Читать «Генделев: Стихи. Проза. Поэтика. Текстология (сборник)» онлайн
Евгений Сошкин
Михаил Генделев
Генделев: Стихи. Проза. Поэтика. Текстология
От составителей
Поэзия Михаила Генделева (1950–2009) снискала множество поклонников среди читающей публики. Никакой загадки в этом нет, ведь его лучшие вещи (а их поистине много) обаятельны, пронзительны, виртуозны. Но их отличает и весьма изощренная семантическая организация, изобилующая перекрестными связями. Именно ею в первую очередь объясняется потребность в комплексном изучении наследия Генделева – в реконструкции его парадоксальной и протеичной поэтической мифологии, а также – оперируя близкими поэту формалистскими понятиями – в «канонизации младших жанров» его творчества (таких, как романс, эпиграмма, газетный фельетон и др.).
Потребность эта продиктована и уникальным положением Генделева в современной русской словесности, в чем-то диковинным, но по существу – одним из ключевых, позволяющим увидеть в неожиданном ракурсе всю литературную эпоху и присущую ей динамику.
В русской поэзии второй половины ХХ – начала XXI века Генделев – быть может, единственный значительный поэт с фронтовым прошлым. Неизгладимые воспоминания о Ливанской войне 1982 года, умноженные практикой армейского врача, и упорные попытки познать и описать сущность войны как таковой – вот одна из магистралей поэзии Генделева. Без него современный стих оказался бы оторван от давней тематико-биографической традиции, протянувшейся от Батюшкова и Лермонтова к Сатуновскому и Слуцкому, – при том что человечество распрощаться с войнами, похоже, не спешит.

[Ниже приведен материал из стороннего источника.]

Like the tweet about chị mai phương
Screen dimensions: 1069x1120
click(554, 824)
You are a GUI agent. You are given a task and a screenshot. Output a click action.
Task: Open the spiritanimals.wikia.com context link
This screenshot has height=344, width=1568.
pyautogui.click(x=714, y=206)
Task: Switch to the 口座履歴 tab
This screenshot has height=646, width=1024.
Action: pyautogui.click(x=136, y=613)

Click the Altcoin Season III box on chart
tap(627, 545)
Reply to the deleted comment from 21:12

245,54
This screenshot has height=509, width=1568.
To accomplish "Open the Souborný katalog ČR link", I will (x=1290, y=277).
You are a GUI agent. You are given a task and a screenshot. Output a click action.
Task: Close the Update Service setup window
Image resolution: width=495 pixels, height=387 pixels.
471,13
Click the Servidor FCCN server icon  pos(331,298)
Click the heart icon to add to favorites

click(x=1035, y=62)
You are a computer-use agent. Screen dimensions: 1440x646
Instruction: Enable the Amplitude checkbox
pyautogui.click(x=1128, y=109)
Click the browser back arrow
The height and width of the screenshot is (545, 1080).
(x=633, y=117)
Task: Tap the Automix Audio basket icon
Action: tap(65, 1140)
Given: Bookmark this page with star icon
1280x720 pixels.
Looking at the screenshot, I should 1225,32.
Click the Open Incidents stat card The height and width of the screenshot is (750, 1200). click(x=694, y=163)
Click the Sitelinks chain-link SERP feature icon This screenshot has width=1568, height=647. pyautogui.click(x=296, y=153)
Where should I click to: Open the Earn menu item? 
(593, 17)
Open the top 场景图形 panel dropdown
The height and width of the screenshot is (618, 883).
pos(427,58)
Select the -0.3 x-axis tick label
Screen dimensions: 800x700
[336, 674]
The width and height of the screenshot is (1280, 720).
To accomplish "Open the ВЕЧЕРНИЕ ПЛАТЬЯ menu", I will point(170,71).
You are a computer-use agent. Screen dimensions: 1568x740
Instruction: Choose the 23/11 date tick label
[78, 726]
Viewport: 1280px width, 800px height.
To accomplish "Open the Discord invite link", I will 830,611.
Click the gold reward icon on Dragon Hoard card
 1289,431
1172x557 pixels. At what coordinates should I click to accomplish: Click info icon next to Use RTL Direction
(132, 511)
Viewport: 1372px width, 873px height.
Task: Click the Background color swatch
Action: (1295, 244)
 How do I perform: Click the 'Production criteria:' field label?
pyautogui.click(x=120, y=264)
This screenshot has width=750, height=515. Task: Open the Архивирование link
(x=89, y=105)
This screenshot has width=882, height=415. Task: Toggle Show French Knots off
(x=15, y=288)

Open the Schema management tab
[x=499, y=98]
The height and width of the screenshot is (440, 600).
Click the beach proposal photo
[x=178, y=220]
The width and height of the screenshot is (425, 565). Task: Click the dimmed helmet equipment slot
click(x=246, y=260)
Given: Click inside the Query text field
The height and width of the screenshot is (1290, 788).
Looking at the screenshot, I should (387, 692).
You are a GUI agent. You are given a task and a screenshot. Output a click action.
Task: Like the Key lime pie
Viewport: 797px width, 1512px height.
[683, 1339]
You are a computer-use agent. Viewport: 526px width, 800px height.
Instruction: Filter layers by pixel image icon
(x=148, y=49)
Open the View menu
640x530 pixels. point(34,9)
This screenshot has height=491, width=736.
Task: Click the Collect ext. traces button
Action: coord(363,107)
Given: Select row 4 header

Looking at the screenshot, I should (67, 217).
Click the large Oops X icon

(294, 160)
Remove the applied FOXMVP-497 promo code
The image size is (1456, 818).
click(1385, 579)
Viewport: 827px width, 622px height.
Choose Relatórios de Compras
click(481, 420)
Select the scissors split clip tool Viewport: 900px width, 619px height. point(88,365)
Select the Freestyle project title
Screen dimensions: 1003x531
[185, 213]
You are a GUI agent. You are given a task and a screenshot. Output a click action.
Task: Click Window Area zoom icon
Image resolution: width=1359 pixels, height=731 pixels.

Специфика литературной позиции Генделева сопряжена еще и с тем, что он принадлежит к последнему поколению поэтов русской диаспоры, достигших творческой зрелости в первой половине 1980-х годов, до развала СССР и падения железного занавеса – того рубежа, за которым географический фактор утратил фундаментальное поляризирующее значение в пространстве русской литературы. Для некоторых ровесников и старших современников Генделева эта перемена явилась тяжелейшим испытанием авторской идентичности, для иных – напротив, не имела существенного значения. Генделева можно отнести к первому из этих двух множеств, но его случай – особый. В начале 1980-х годов он манифестировал себя в качестве израильского национального поэта, что определяло тематический стержень, образную систему, идеологию и риторику его поэзии. По тем или иным признакам он оказывался в оппозиции практически к любому литературному лагерю и направлению. Его программой был выход из русской литературы как таковой с ее исконным господством центростремительных тенденций. В 1990–2000-е годы личный миф Генделева трансформировался. Из поэта программно израильского, заражающего своим мессианизмом, Генделев постепенно превратился в еврейского поэта вообще, который с опаляющим жаром и едким сарказмом препирается с Богом (либо одним из Его инфернальных двойников) от лица всех поколений своего народа. Лейтмотивная персонификация всесильного тирана позволила Генделеву «забронировать» для своего лирического alter ego роль безоружного, но стойкого оппозиционера. Проецируясь на самого автора, эта роль помогла ему остаться в новой литературно-исторической реальности самим собой – последним, но актуальным поэтом диаспоры.